**Work required**. In the records below, find the line containing "Viewport: 679px width, 484px height." and the line containing "You are a computer-use agent. Image"; please repeat exactly the lines from one to the other, both included, and nothing more.

**Data provided**.
=== Begin Enclosure ===

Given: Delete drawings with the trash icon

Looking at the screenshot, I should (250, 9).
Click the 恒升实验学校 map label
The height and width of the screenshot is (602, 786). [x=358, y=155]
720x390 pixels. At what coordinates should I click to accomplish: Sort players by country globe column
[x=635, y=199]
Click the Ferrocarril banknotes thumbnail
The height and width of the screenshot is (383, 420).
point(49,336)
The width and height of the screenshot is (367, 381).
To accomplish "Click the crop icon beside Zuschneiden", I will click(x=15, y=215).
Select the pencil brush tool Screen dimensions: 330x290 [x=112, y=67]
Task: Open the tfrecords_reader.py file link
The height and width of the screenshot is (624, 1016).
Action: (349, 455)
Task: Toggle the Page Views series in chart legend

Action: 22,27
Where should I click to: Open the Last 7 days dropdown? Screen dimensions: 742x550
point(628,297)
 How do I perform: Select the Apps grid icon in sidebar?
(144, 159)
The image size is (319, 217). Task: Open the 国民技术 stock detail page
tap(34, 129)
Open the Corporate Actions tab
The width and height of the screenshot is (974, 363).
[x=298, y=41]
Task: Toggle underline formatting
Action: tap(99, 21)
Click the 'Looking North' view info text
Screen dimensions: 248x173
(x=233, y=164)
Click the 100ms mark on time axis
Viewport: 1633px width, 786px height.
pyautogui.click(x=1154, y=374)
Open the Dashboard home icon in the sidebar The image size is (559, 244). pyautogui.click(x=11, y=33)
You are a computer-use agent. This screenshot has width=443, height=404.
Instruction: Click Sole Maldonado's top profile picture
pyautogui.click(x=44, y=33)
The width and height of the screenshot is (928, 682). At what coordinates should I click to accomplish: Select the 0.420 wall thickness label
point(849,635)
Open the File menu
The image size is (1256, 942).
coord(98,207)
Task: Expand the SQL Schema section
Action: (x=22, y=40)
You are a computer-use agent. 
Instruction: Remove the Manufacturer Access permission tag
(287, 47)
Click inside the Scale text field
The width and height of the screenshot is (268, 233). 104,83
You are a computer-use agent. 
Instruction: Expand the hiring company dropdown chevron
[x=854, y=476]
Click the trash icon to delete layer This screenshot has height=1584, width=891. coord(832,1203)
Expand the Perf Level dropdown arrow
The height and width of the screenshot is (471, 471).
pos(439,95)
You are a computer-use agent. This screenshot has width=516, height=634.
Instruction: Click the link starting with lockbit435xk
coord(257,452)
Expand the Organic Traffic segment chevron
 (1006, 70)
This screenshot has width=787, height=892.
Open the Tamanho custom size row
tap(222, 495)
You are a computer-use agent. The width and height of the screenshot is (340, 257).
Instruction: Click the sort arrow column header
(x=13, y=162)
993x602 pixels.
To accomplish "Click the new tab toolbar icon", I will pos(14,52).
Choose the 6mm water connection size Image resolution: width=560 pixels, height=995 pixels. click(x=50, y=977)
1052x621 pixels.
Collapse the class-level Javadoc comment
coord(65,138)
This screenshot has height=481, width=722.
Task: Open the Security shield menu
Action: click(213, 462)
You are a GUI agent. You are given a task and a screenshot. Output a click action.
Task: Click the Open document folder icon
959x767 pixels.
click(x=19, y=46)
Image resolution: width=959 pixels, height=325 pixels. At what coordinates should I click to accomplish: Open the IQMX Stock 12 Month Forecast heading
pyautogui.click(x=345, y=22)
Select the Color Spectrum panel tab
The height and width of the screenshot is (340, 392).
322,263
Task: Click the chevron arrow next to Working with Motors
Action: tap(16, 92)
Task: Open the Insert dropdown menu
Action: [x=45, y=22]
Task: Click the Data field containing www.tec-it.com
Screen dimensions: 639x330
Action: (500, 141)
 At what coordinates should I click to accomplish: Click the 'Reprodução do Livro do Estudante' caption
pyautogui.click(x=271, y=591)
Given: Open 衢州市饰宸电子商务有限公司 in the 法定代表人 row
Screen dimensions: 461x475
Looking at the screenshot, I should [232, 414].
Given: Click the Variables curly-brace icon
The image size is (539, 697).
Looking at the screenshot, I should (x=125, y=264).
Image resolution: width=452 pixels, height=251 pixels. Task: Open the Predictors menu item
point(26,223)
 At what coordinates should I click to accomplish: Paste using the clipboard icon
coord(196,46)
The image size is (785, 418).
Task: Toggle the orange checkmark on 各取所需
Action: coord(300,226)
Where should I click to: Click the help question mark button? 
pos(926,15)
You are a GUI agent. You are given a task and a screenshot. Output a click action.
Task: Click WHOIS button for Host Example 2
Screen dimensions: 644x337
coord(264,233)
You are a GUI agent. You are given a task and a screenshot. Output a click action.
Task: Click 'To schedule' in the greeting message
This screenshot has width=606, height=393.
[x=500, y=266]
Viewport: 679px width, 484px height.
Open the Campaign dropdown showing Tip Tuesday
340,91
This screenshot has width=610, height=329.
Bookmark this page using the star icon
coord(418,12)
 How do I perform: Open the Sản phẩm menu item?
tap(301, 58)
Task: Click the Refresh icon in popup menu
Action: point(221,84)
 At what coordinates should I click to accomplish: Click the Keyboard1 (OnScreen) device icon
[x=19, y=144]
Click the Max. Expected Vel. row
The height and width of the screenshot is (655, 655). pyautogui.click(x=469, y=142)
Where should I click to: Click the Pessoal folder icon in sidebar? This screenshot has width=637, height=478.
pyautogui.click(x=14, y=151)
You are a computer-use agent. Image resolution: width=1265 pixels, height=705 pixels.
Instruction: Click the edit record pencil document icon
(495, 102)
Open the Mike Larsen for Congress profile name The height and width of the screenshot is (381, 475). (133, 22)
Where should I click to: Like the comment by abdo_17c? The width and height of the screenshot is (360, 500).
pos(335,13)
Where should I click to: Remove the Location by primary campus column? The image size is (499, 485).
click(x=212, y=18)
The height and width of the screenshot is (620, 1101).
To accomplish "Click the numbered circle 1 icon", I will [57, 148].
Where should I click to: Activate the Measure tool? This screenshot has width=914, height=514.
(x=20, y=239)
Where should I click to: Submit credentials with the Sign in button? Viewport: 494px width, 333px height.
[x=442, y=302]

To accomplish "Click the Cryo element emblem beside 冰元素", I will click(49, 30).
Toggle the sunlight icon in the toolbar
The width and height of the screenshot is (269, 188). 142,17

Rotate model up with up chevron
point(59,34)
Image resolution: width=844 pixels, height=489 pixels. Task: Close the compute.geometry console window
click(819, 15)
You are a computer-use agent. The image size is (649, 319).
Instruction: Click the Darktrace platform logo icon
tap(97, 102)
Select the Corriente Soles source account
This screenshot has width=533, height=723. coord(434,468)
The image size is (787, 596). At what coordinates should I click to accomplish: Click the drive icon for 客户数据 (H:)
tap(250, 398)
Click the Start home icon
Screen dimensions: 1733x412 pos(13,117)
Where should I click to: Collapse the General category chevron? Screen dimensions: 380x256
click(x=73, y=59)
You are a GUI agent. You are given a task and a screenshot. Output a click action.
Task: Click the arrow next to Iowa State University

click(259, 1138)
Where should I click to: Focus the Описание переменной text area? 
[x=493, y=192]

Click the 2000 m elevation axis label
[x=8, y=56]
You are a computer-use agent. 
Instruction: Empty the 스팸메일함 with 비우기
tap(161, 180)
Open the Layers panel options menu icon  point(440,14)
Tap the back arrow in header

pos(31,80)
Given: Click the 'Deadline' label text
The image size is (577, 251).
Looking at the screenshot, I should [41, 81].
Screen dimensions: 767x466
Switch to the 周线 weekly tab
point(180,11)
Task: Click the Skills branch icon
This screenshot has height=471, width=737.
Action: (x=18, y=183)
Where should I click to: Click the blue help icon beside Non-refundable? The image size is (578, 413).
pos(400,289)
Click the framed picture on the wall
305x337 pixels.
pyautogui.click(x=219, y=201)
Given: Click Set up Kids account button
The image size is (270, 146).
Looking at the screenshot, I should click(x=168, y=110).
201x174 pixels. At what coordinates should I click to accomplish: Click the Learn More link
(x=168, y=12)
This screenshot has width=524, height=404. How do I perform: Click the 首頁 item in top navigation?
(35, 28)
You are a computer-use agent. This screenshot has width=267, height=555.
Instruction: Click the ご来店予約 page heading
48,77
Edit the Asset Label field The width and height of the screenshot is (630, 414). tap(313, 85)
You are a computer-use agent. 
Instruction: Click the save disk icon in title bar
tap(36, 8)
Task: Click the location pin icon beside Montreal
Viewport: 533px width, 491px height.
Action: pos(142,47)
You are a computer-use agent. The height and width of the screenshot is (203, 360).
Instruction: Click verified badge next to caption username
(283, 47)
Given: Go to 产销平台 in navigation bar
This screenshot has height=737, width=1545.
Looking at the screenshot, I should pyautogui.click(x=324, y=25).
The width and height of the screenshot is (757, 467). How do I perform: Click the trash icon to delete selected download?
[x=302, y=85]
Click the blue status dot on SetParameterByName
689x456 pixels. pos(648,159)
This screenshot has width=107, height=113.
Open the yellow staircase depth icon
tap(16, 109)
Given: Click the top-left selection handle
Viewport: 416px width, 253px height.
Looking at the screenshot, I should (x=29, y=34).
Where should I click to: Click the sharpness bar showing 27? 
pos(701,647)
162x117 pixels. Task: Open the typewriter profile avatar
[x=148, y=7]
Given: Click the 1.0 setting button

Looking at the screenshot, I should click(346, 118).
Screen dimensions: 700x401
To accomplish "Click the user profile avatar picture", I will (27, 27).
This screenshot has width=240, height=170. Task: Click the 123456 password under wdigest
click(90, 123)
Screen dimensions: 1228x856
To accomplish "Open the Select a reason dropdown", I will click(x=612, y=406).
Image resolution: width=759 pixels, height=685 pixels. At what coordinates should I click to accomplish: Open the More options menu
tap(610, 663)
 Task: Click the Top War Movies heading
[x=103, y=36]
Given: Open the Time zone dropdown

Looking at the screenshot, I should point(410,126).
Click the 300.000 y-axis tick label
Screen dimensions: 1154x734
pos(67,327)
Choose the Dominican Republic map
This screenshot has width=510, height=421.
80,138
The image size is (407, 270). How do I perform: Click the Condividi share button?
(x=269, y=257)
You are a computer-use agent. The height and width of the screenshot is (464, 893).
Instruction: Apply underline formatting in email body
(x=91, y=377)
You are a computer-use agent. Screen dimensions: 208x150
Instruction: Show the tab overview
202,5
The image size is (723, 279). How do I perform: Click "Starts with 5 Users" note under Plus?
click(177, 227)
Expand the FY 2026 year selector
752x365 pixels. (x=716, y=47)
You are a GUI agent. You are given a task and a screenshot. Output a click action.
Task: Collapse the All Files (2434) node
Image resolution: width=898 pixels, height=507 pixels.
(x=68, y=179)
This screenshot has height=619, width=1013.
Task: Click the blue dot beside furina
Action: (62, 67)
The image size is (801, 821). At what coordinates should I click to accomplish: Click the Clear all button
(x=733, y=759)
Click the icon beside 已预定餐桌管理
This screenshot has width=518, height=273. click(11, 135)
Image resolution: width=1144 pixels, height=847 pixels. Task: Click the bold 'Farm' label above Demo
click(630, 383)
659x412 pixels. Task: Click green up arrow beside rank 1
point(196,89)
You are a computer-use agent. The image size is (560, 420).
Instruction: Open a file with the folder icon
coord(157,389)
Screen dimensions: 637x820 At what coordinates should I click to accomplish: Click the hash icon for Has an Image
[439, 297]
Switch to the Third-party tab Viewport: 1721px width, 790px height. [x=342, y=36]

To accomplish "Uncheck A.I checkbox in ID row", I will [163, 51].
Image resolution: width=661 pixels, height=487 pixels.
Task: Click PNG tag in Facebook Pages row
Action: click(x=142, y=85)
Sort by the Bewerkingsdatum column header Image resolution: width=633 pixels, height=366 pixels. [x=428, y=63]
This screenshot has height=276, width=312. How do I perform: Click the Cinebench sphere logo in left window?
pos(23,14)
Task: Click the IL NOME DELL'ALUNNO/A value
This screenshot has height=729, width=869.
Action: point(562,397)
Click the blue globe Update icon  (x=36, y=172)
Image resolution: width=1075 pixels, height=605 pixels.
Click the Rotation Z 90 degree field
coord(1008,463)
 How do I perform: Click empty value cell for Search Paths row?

=== End Enclosure ===

**Completed exercise**.
Viewport: 679px width, 484px height.
Open the Campaign dropdown showing Tip Tuesday
340,91
This screenshot has width=610, height=329.
Bookmark this page using the star icon
coord(418,12)
 How do I perform: Open the Sản phẩm menu item?
tap(301, 58)
Task: Click the Refresh icon in popup menu
Action: point(221,84)
 At what coordinates should I click to accomplish: Click the Keyboard1 (OnScreen) device icon
[x=19, y=144]
Click the Max. Expected Vel. row
The height and width of the screenshot is (655, 655). pyautogui.click(x=469, y=142)
Where should I click to: Click the Pessoal folder icon in sidebar? This screenshot has width=637, height=478.
pyautogui.click(x=14, y=151)
You are a computer-use agent. Image resolution: width=1265 pixels, height=705 pixels.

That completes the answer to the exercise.